MY LAST CLOSE relative—other than my kids—recently experienced major health issues. That prompted me to reflect on my own potential longevity. I’ve got 7,000 days to go, more or less, or at least that’s what the Social Security Administration’s life expectancy calculator tells me.

It seems like a big number, but it’s less than 20 years and just a quarter of a U.S. male’s average 29,000-day lifespan. Each day in retirement, we get to decide how to utilize one of those precious remaining days—whether to use it wisely or possibly fritter it away.

Of course, my actual number may differ greatly from 7,000. On the plus side, I have good health, a regular exercise routine, a decent diet and access to solid health insurance. But none of my family has lived a long life, so I may be DNA challenged. Some life expectancy calculators, with more individualized lifestyle inputs, give me a solid shot at notching an additional 4,000 days, for 11,000 total. But I’m not counting on it. Besides, the more relevant number is how many days we’re able to live an active lifestyle—walking, traveling, swimming and so on—and that’s likely considerably less than 7,000.

The upshot: Every retirement day effectively becomes its own critical, time-management challenge. Time and health are truly our most precious assets, rather than the financial assets on which we so often focus.

The implication? I regularly find myself debating whether to do something:

  • That frees up or improves later time. In this category, I’d include doing chores, maintaining my home and cars, exercising, managing financial assets or planning future activities.
  • Fulfilling or engaging. That might include interacting with family and friends, traveling, working, reading, walking, exploring a hobby or writing another of these articles.
  • Frivolous or somewhat wasteful. I’m talking about things like watching TV, surfing the internet, playing video games, having a few drinks or stuffing myself with bon-bons.

Everyday life—category No. 1 above—tends to consume a majority of our time. That means we aren’t constantly forced to decide between activities that are fulfilling and those that are wasteful. That’s probably a good thing. It would be tough to spend all day choosing between worthy and unworthy activities.

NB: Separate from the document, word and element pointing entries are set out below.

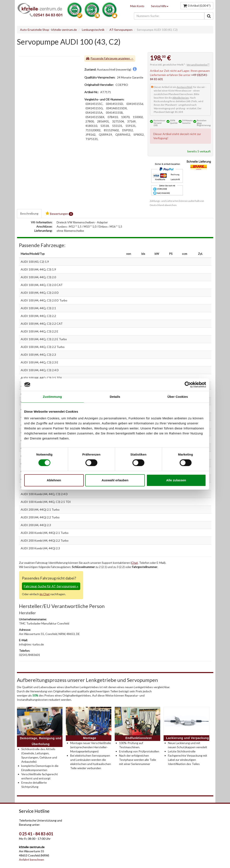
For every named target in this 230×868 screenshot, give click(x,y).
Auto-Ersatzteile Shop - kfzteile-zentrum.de (48, 30)
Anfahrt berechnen (32, 860)
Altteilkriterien (181, 98)
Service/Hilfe (160, 6)
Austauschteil (185, 87)
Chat (135, 563)
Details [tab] (115, 397)
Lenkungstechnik (93, 30)
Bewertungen (59, 214)
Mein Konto (137, 6)
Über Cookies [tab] (178, 397)
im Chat (45, 594)
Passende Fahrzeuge (104, 58)
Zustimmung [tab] (52, 397)
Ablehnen (54, 480)
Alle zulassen (176, 480)
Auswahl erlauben (115, 480)
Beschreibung (29, 213)
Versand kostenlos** (198, 64)
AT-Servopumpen (121, 30)
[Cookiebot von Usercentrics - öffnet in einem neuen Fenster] (188, 384)
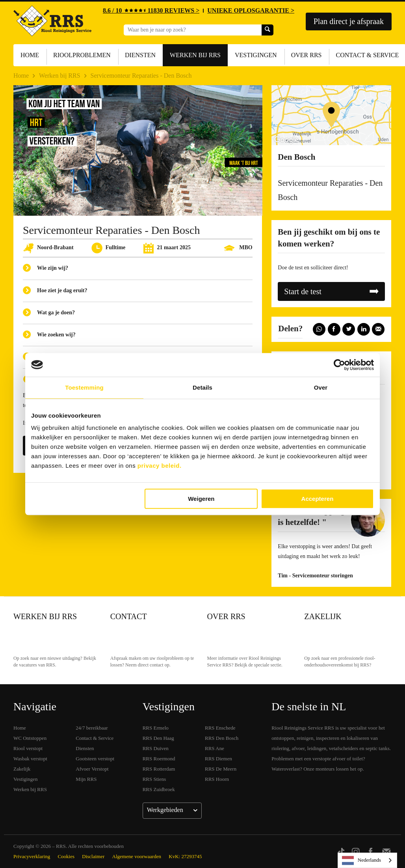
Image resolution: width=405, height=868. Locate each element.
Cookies (66, 856)
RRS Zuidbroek (159, 789)
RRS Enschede (220, 728)
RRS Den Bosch (221, 738)
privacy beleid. (160, 465)
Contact (128, 616)
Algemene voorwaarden (137, 856)
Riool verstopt (28, 748)
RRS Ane (214, 748)
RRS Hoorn (217, 779)
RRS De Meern (221, 769)
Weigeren (201, 498)
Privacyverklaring (32, 856)
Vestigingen (256, 55)
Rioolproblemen (82, 55)
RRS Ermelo (156, 728)
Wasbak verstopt (30, 758)
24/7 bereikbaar (91, 728)
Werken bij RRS (195, 55)
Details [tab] (202, 387)
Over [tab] (321, 387)
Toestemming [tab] (84, 387)
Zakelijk (323, 616)
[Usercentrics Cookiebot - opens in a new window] (339, 365)
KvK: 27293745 (185, 856)
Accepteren (318, 498)
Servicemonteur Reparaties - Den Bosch (141, 75)
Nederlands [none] (361, 861)
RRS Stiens (154, 779)
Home (30, 55)
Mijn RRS (86, 779)
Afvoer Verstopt (92, 769)
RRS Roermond (159, 758)
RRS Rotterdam (159, 769)
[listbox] (367, 860)
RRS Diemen (218, 758)
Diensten (140, 55)
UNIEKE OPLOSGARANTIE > (251, 10)
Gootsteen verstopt (95, 758)
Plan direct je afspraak (349, 21)
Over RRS (307, 55)
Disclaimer (93, 856)
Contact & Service (95, 738)
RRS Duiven (156, 748)
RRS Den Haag (158, 738)
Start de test (303, 291)
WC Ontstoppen (30, 738)
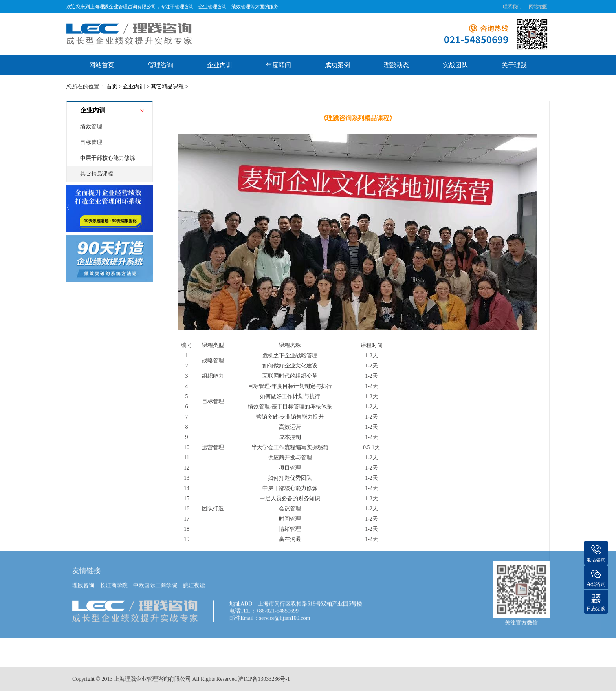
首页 (112, 86)
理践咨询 (83, 570)
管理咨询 (161, 65)
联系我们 (512, 7)
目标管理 (91, 142)
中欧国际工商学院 (155, 570)
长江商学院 (114, 570)
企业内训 (220, 65)
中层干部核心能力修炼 (108, 158)
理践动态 (396, 65)
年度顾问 (279, 65)
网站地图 (538, 7)
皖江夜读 (194, 570)
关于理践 (514, 65)
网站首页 (102, 65)
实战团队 (455, 65)
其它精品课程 (167, 86)
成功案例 (337, 65)
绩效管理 (91, 126)
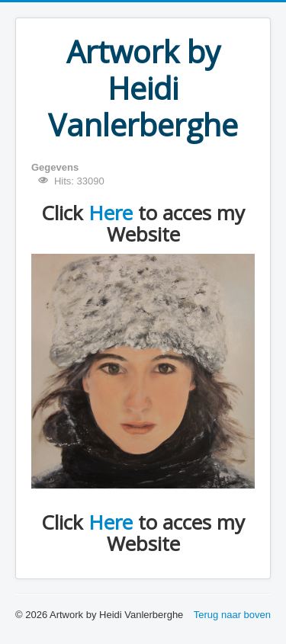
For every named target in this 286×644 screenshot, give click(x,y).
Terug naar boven (232, 614)
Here (111, 213)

To be sure, some activities may be fulfilling for some folks, while seeming frivolous to others. My wife finds shopping engaging. I don’t. TV is the area that provides perhaps the greatest variations in time invested. I’m among the minority who have never seen a single episode of Game of Thrones, Seinfeld or Friends. I’d rather do almost anything than watch something.

In fact, I’m off to have a drink and eat a bon-bon, which might strike you as a bad use of time. But I’m also going to call my kids—because you never know what day 6,999 might bring.

John Yeigh is an engineer with an MBA in finance. He retired in 2017 after 40 years in the oil industry, where he helped negotiate financial details for multi-billion-dollar international projects.  His previous articles include Window DressingCreeping Costs and Cashing In.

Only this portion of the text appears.